Task goal >> Output the rows from the start through the line containing "tap(596, 201)" as a Markdown table with the columns "No." and "Row text," leaving out blank lines.
── Data extract
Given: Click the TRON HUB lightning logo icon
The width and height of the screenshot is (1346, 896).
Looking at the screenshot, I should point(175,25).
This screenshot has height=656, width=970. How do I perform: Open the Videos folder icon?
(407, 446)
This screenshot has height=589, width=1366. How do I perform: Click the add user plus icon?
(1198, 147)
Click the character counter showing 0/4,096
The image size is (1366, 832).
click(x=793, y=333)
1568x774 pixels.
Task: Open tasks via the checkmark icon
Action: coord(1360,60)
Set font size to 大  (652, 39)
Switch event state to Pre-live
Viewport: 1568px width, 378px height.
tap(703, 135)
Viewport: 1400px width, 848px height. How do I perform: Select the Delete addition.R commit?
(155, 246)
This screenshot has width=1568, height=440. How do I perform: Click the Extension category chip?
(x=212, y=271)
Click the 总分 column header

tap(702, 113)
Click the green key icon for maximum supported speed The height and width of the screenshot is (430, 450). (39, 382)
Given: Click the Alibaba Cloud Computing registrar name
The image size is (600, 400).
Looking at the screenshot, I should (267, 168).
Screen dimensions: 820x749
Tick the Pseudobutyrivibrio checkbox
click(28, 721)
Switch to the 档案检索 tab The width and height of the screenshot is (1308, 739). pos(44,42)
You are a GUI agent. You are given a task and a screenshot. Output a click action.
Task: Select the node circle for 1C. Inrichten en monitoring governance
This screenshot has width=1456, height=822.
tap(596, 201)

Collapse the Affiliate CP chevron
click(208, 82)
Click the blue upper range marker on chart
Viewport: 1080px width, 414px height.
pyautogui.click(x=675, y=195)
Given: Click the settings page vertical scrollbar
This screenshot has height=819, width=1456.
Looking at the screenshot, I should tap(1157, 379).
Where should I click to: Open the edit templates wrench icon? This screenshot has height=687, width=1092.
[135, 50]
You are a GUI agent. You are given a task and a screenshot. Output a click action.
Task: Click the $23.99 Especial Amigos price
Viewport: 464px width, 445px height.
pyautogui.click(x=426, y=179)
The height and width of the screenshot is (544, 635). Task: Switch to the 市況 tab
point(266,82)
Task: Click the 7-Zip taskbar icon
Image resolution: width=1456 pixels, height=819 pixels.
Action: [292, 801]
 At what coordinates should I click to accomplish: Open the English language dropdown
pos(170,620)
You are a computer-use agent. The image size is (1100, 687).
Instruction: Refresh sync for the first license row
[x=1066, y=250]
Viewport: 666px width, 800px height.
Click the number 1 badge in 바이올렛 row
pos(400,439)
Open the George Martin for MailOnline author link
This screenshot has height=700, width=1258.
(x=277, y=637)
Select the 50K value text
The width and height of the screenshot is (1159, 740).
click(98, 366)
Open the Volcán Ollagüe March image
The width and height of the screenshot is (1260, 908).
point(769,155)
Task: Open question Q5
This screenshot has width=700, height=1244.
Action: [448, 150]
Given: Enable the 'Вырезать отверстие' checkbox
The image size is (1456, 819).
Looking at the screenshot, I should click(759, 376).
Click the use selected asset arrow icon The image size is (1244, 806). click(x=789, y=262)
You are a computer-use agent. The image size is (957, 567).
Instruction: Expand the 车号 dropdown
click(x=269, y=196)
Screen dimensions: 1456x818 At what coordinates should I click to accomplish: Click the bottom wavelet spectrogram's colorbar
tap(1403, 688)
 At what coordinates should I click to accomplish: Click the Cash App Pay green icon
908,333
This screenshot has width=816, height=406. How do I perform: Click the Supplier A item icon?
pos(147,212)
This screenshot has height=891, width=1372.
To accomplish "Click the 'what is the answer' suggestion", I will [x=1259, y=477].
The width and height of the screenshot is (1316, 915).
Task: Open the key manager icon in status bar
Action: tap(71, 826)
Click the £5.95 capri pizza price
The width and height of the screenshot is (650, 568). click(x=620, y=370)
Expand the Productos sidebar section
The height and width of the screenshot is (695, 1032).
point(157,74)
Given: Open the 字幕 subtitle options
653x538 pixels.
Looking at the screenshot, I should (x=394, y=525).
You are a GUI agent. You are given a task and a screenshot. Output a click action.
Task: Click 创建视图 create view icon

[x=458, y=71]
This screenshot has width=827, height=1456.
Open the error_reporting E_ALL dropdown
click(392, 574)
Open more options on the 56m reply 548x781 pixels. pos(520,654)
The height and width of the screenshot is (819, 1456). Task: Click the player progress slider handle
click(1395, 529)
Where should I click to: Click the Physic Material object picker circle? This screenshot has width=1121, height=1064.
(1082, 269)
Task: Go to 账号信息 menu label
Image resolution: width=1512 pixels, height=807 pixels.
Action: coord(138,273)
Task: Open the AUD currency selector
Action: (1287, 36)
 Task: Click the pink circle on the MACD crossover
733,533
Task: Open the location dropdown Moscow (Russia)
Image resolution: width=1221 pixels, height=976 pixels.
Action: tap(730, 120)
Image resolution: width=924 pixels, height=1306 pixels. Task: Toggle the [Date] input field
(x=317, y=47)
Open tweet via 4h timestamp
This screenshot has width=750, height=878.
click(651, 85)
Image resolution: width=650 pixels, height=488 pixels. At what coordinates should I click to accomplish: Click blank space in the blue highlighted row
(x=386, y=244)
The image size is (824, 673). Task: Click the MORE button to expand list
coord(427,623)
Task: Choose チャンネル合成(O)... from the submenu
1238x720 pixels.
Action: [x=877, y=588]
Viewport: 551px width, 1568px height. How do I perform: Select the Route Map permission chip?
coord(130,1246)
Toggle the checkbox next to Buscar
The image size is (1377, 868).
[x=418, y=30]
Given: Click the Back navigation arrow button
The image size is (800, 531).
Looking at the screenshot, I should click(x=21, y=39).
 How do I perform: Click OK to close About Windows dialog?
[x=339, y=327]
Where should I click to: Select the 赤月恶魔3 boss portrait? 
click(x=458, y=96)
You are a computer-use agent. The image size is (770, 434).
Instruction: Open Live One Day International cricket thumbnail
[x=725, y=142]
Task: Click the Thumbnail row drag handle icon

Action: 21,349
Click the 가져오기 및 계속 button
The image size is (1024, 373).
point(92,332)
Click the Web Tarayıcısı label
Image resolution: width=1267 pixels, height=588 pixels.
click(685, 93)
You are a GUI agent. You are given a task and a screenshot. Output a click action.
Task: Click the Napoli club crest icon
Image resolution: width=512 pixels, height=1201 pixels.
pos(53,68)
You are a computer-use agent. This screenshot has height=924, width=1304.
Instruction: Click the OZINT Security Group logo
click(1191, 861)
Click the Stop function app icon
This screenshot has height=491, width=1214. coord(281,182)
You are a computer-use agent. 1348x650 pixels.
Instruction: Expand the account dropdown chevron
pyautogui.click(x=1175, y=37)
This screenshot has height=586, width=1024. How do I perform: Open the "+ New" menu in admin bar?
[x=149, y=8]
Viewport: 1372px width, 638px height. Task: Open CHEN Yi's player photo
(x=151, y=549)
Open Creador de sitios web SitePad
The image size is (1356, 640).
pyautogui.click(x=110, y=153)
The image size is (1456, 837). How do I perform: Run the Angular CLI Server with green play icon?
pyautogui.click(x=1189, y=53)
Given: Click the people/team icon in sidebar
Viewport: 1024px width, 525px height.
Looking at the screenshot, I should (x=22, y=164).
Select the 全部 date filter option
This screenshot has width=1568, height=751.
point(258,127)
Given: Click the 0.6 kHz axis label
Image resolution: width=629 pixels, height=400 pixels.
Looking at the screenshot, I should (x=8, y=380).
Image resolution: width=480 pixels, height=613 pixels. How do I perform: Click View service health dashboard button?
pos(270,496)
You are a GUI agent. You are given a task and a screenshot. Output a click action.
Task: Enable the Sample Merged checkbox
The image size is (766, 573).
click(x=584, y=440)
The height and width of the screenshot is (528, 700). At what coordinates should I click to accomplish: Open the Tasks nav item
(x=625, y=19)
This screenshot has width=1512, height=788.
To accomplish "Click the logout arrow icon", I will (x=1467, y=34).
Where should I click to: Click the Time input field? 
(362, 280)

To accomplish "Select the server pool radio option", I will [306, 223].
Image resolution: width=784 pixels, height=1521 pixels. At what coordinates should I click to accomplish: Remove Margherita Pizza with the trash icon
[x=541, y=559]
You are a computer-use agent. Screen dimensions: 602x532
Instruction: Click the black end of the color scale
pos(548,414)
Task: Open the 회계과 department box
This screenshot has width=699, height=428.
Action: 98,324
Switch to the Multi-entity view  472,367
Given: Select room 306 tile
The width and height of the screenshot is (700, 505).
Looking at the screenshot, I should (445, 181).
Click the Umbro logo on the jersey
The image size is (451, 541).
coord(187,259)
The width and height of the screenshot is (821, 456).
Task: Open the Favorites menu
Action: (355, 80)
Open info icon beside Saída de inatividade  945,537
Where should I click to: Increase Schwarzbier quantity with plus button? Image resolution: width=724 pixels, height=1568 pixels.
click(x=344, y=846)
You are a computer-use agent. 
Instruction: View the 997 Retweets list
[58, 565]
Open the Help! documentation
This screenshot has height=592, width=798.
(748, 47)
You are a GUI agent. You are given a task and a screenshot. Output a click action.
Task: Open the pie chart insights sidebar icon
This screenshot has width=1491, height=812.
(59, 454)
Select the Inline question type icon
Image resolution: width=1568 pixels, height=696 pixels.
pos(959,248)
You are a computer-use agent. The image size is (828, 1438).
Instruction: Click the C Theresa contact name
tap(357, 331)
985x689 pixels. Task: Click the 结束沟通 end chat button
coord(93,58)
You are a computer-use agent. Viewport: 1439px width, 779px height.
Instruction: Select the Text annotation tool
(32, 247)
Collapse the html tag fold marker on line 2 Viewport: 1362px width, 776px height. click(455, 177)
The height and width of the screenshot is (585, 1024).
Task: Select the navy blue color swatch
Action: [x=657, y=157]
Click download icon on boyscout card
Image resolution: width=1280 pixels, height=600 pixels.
────
Solution to the problem >>
| No. | Row text |
|---|---|
| 1 | Given: Click the TRON HUB lightning logo icon |
| 2 | The width and height of the screenshot is (1346, 896). |
| 3 | Looking at the screenshot, I should point(175,25). |
| 4 | This screenshot has height=656, width=970. How do I perform: Open the Videos folder icon? |
| 5 | (407, 446) |
| 6 | This screenshot has height=589, width=1366. How do I perform: Click the add user plus icon? |
| 7 | (1198, 147) |
| 8 | Click the character counter showing 0/4,096 |
| 9 | The image size is (1366, 832). |
| 10 | click(x=793, y=333) |
| 11 | 1568x774 pixels. |
| 12 | Task: Open tasks via the checkmark icon |
| 13 | Action: coord(1360,60) |
| 14 | Set font size to 大  (652, 39) |
| 15 | Switch event state to Pre-live |
| 16 | Viewport: 1568px width, 378px height. |
| 17 | tap(703, 135) |
| 18 | Viewport: 1400px width, 848px height. How do I perform: Select the Delete addition.R commit? |
| 19 | (155, 246) |
| 20 | This screenshot has width=1568, height=440. How do I perform: Click the Extension category chip? |
| 21 | (x=212, y=271) |
| 22 | Click the 总分 column header |
| 23 | tap(702, 113) |
| 24 | Click the green key icon for maximum supported speed The height and width of the screenshot is (430, 450). (39, 382) |
| 25 | Given: Click the Alibaba Cloud Computing registrar name |
| 26 | The image size is (600, 400). |
| 27 | Looking at the screenshot, I should (267, 168). |
| 28 | Screen dimensions: 820x749 |
| 29 | Tick the Pseudobutyrivibrio checkbox |
| 30 | click(28, 721) |
| 31 | Switch to the 档案检索 tab The width and height of the screenshot is (1308, 739). pos(44,42) |
| 32 | You are a GUI agent. You are given a task and a screenshot. Output a click action. |
| 33 | Task: Select the node circle for 1C. Inrichten en monitoring governance |
| 34 | This screenshot has width=1456, height=822. |
| 35 | tap(596, 201) |